# YOUR INSTRUCTIONS:
Your task is to repeat exactly the lines below between the line holding "Click the Not" and the line holding "Click the leftmost", inclusive, and only those.

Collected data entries
--------

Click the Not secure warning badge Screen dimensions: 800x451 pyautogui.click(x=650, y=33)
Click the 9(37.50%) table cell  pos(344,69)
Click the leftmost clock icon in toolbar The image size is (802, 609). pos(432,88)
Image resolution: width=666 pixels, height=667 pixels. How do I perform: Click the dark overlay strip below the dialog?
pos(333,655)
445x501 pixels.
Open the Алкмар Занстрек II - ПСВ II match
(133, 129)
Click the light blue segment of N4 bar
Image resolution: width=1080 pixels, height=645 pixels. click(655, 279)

--------

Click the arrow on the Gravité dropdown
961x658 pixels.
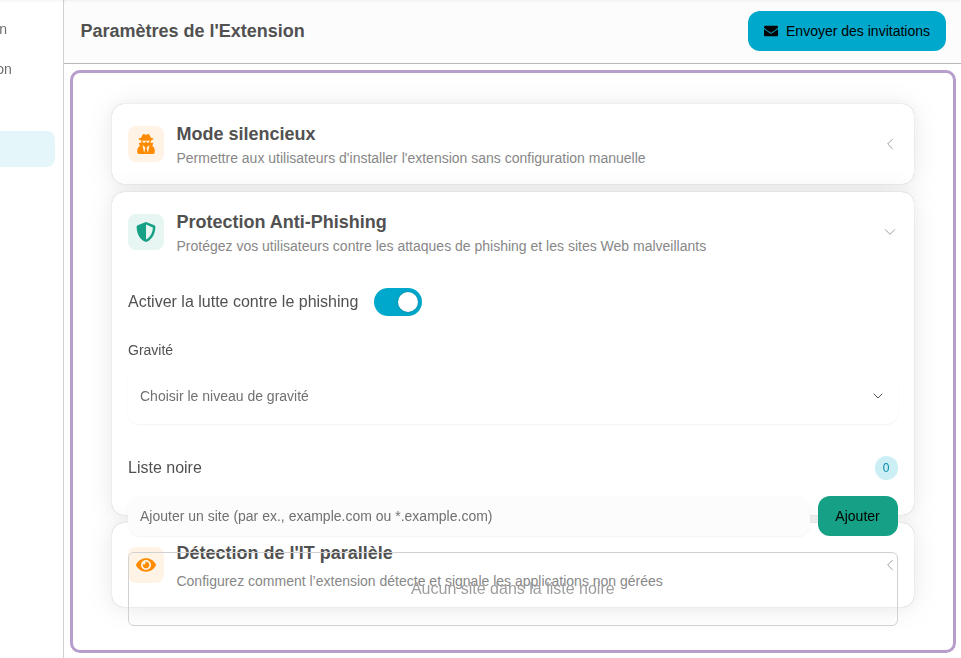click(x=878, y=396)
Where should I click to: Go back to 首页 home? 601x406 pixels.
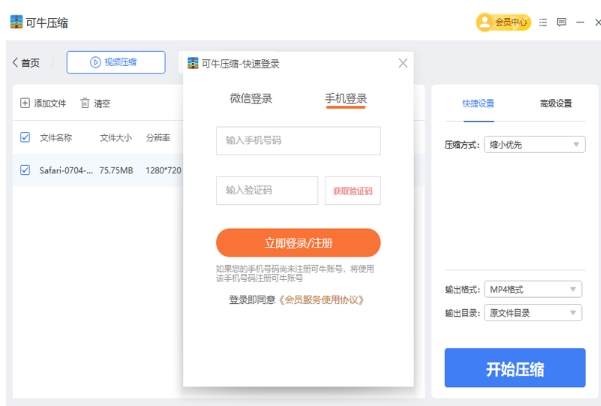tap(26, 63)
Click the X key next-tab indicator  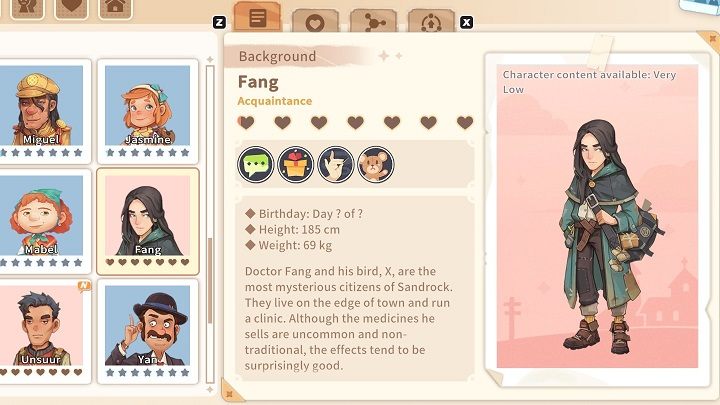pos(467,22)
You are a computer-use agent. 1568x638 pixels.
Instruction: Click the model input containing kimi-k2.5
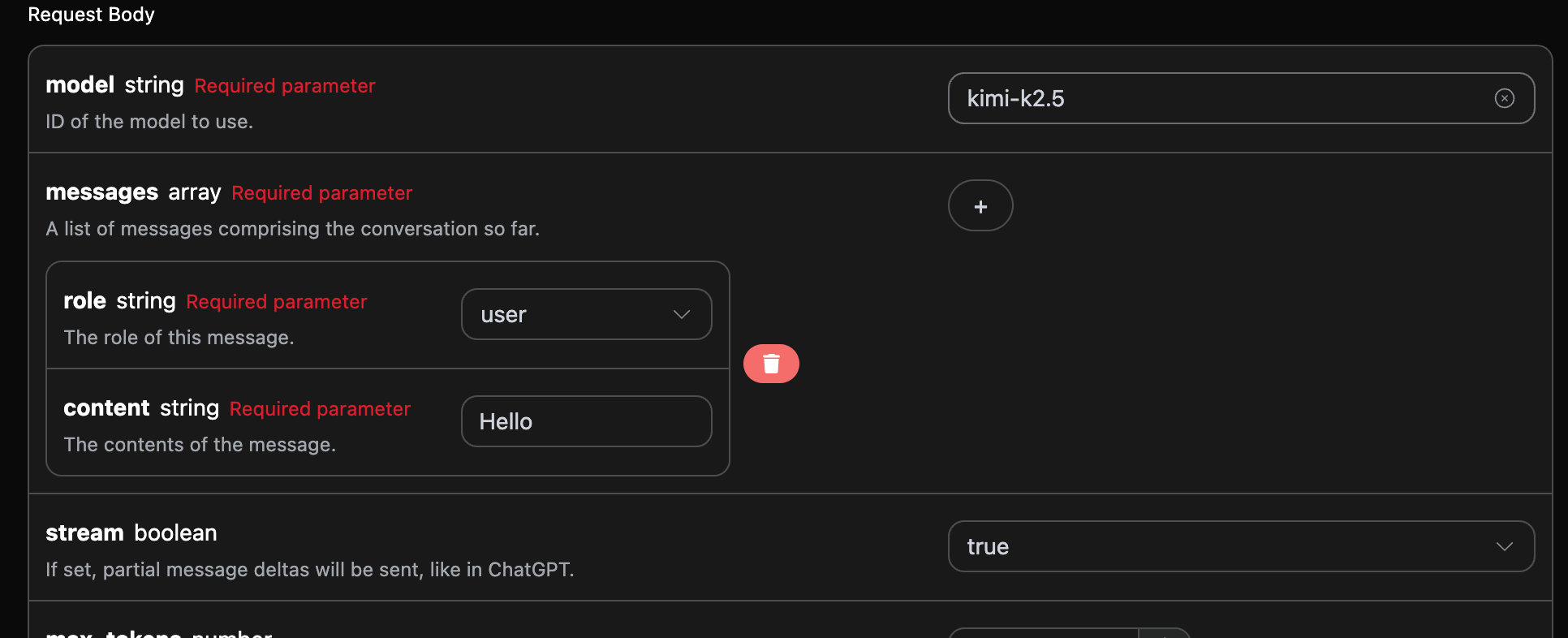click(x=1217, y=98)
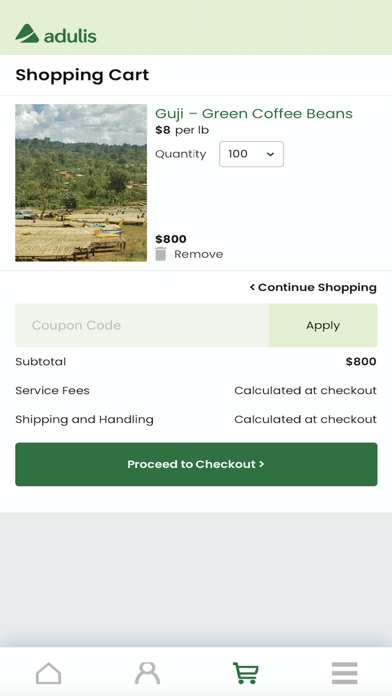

--------

# WRITTEN SOLUTION:
Click the Not secure warning badge Screen dimensions: 800x451 pyautogui.click(x=650, y=33)
Click the 9(37.50%) table cell  pos(344,69)
Click the leftmost clock icon in toolbar The image size is (802, 609). pos(432,88)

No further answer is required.